(Rows on where targets appear)
========================================
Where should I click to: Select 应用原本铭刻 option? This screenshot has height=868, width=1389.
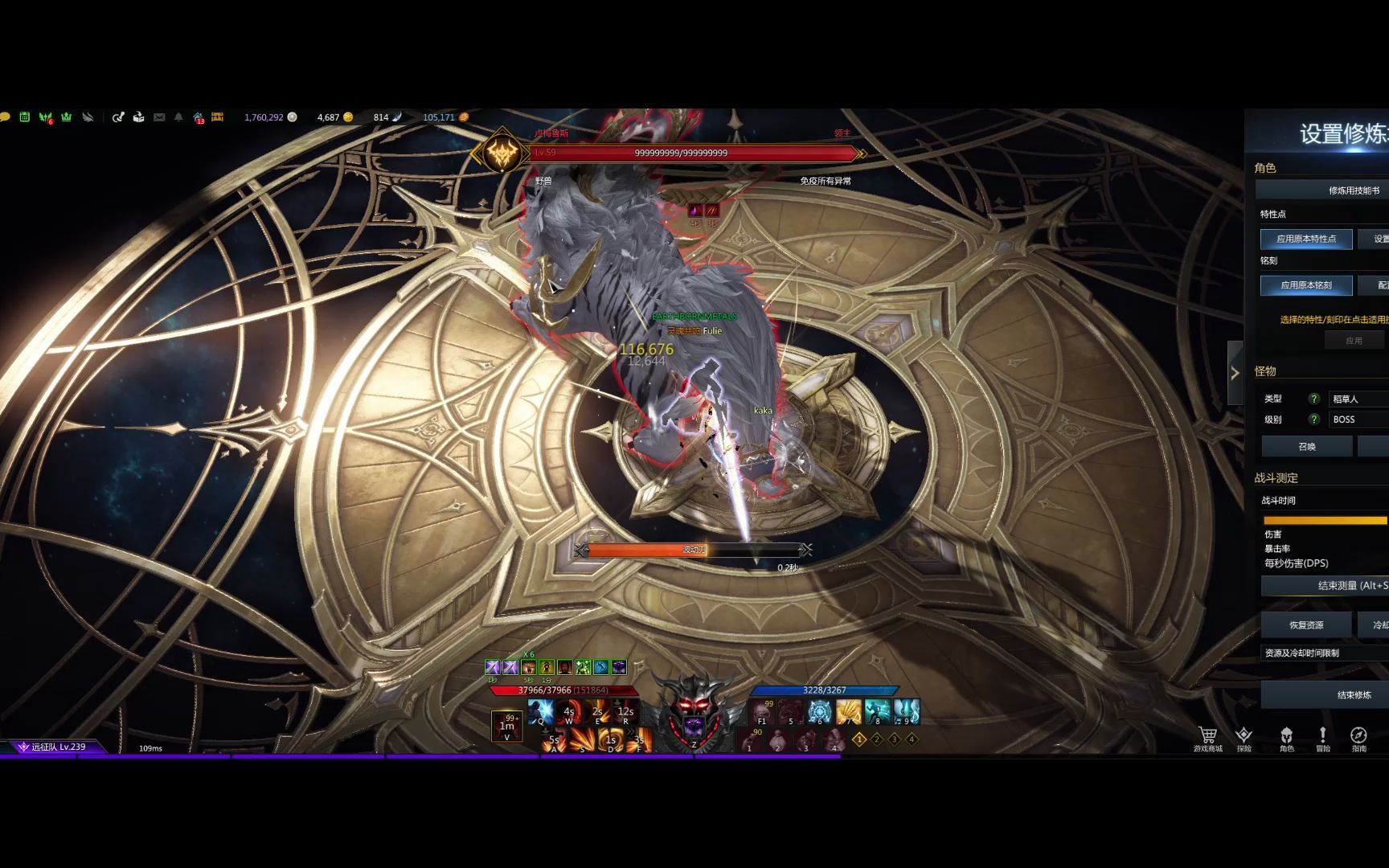[x=1306, y=285]
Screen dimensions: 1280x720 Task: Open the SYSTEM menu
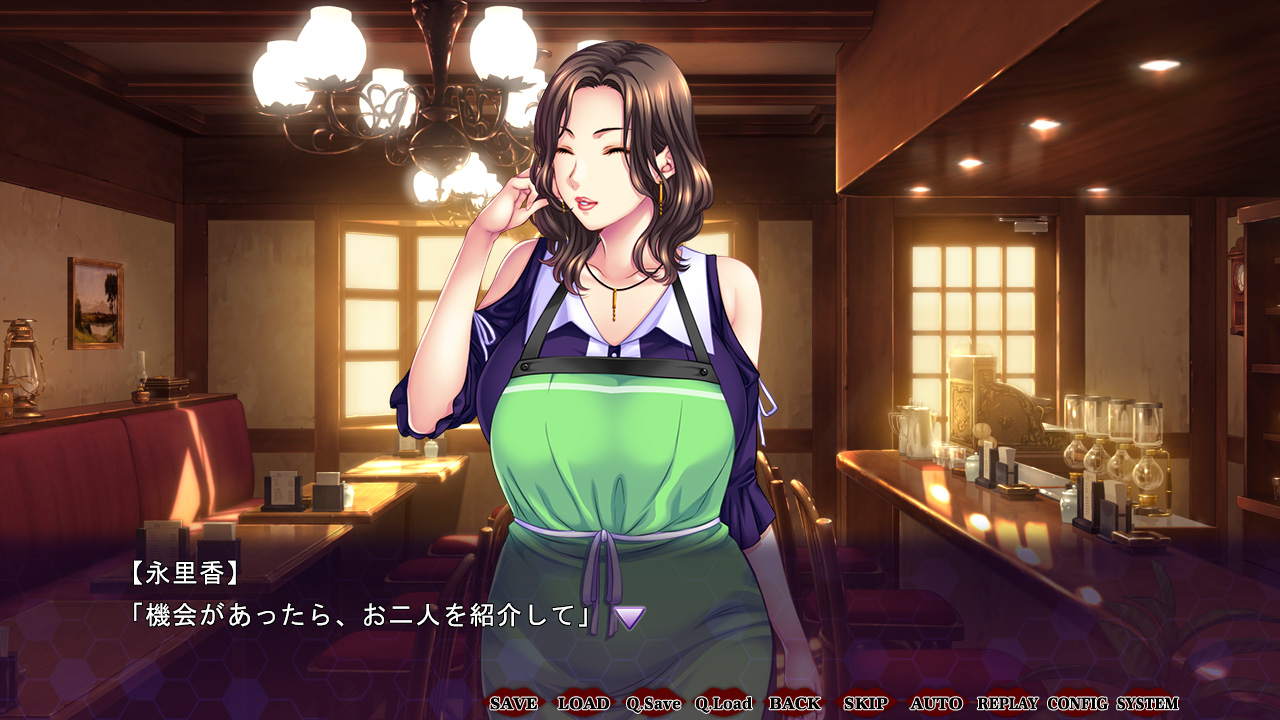click(x=1147, y=703)
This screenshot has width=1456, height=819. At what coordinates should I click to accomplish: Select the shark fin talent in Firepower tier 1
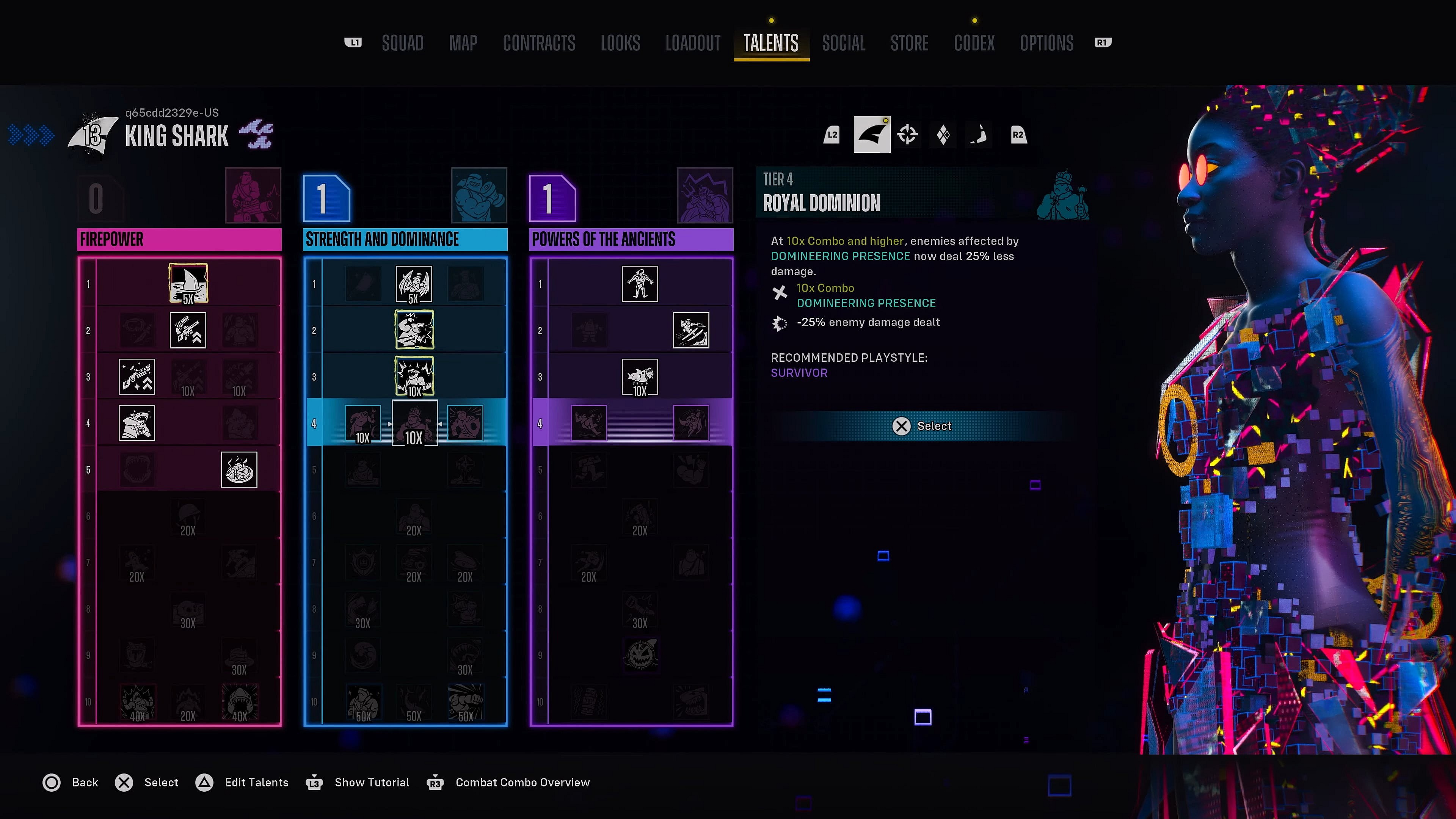tap(189, 282)
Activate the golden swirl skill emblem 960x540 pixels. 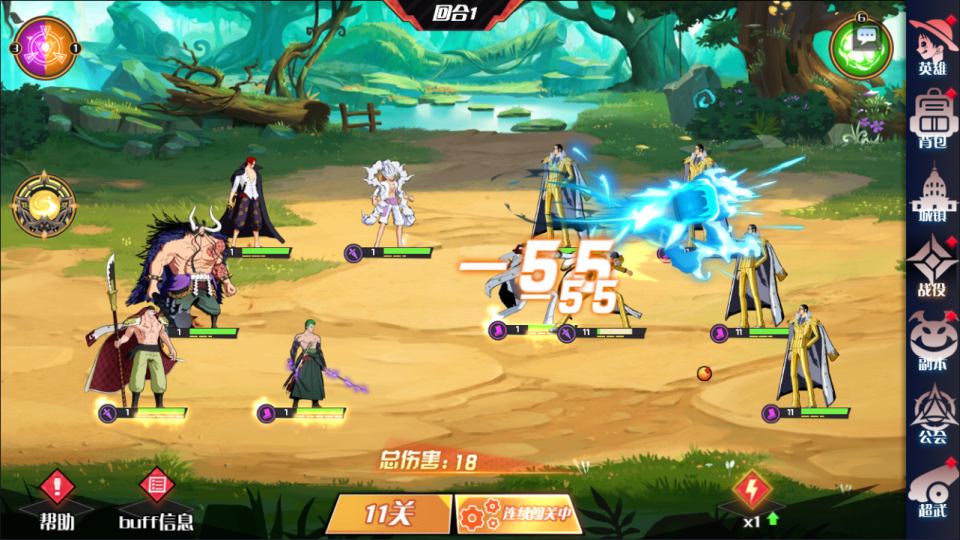coord(44,206)
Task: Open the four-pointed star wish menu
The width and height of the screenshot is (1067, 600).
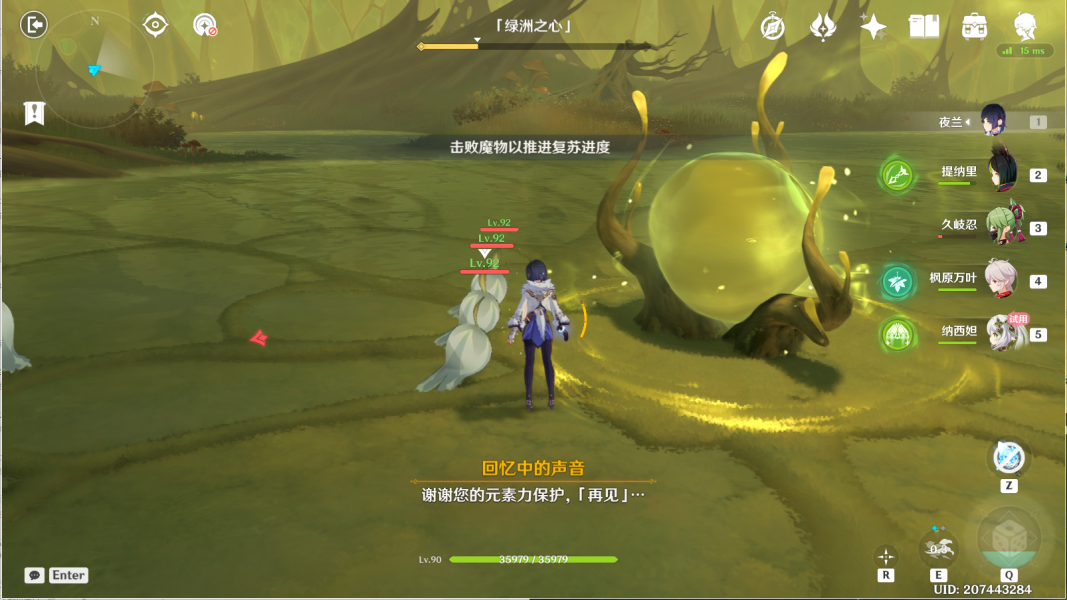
========================================
Required task -
Convert the part of the material above that opens with the line containing "Task: Open the four-pointed star wish menu" and runs to the end of the material into a numbered list. Leave out blank lines and the pictures.

Complete answer -
1. Task: Open the four-pointed star wish menu
2. The width and height of the screenshot is (1067, 600).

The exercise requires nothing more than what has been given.